Porém, as responsabilidades que envolvem o empreendimento começam muito antes dele estar em pleno funcionamento e envolvem documentações e providências imprescindíveis para alcançar êxito em colocar a nova clínica no mercado.

Por onde começar uma clínica?

Antes de avançar para as questões legais que envolvem a abertura do estabelecimento, o empresário deve estabelecer algumas resoluções que vão guia-lo por todo o processo que virá a seguir.

Primeiramente é preciso definir o tipo de estabelecimento. Como auxílio, A Agência Nacional de Saúde (ANS) categorizou 54 tipos de consultórios, tendo entre os mais comuns adotados aqueles com até duas especialidades e o consultório geral, com mais de duas, além da clínica geral que realiza pequenos procedimentos.

Depois dessas definições, o empreendedor deve buscar profissionais que farão parte de sua equipe médica e encontrar o local que melhor se adapte às necessidades que a tipologia e a provável demanda vão exigir e assim equipá-lo. Conclui-se então a estrutura primária e necessária para atendimento.

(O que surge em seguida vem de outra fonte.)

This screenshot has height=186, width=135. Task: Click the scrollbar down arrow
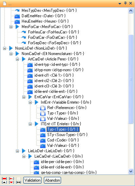[x=131, y=171]
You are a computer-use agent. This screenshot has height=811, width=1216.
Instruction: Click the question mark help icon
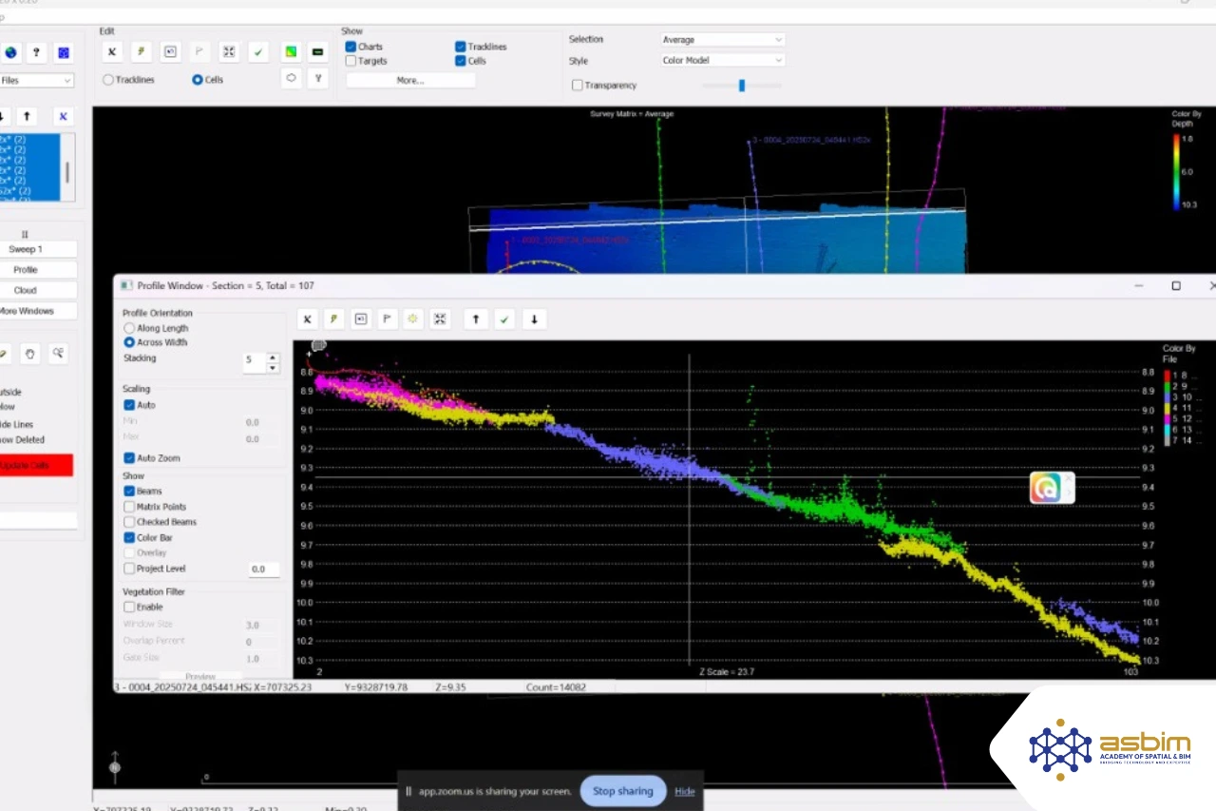tap(36, 52)
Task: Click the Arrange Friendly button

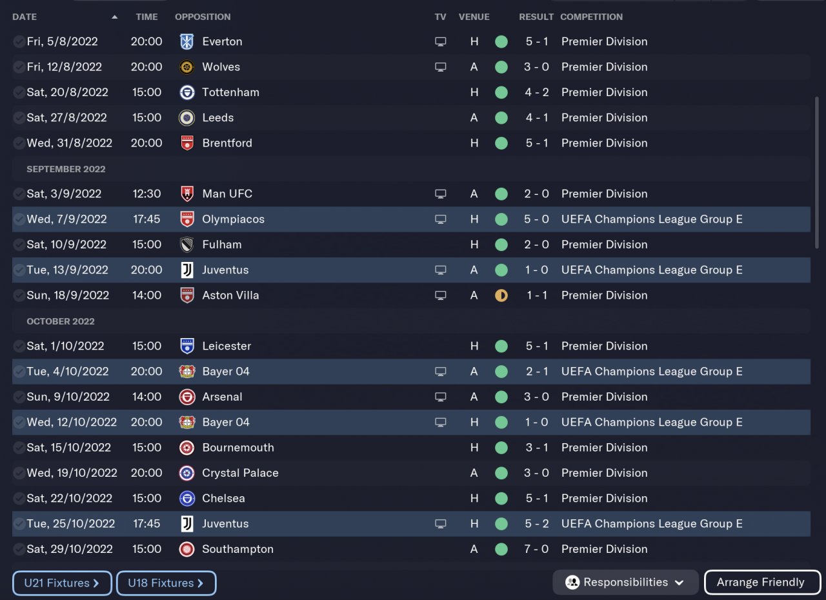Action: (761, 583)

Contudo, mesmo que a estrutura física já esteja montada e aparentemente pronta para o atendimento ao público, se o empreendimento não estiver de acordo com a lei, não está apto e autorizado para prestar serviços.

Regularização necessária

É preciso atentar-se para que o imóvel esteja com o contrato de locação (se for o caso) completo, com as especificações das partes contratantes, com cláusulas vigentes e revisadas por locador e locatário e verificar se todos os impostos do local estão em dia.

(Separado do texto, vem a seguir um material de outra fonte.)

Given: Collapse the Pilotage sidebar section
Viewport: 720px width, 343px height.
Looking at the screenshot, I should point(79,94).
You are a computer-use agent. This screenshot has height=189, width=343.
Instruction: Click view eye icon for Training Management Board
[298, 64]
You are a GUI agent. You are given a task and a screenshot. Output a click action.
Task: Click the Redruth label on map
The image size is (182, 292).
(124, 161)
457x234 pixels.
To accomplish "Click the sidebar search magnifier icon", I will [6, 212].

O empresário deve receber também a liberação de alguns órgãos responsáveis a nível municipal e estadual. O primeiro deles é a Agência Nacional de Vigilância Sanitária (ANVISA), que avalia todas as questões da estrutura física para emitir o Alvará Sanitário.

São necessários dez documentos para a solicitação junto a ANVISA: a cópia do Contrato Social, do CNPJ ou CPF e da Carteira Profissional do responsável pelas questões administrativas da empresa, o Contrato de Constituição de Empresa, o formulário de Petição, o comprovante de Recolhimento de Taxa, a declaração de horário de funcionamento, o croqui da localização, a relação de Procedimentos Técnicos a serem executados e a relação de produtos e equipamentos utilizados.

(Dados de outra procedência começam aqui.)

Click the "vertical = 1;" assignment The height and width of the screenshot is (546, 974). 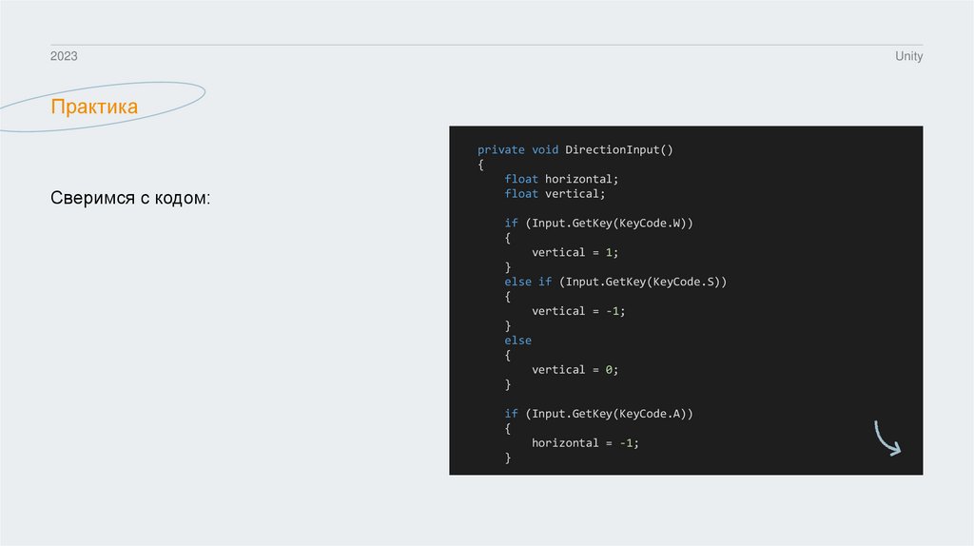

Solicita-se também a Licença de Funcionamento para a Prefeitura, por isso devem ser consultados os documentos necessários e valor da taxa estipulados por cada município. É preciso também que o estabelecimento esteja de acordo com as resoluções e solicitações do Código de Segurança Contra Incêndio e Pânico para que o local seja liberado pelo Corpo de Bombeiros.

Inclui-se também a regularização dos funcionários e profissionais da equipe. Para facilitar e garantir que todas as questões legais estejam de acordo é aconselhável que se possível o empreendedor contrate consultor especializado em questões regulatórias que dará o direcionamento adequado para o processo de abertura da clínica.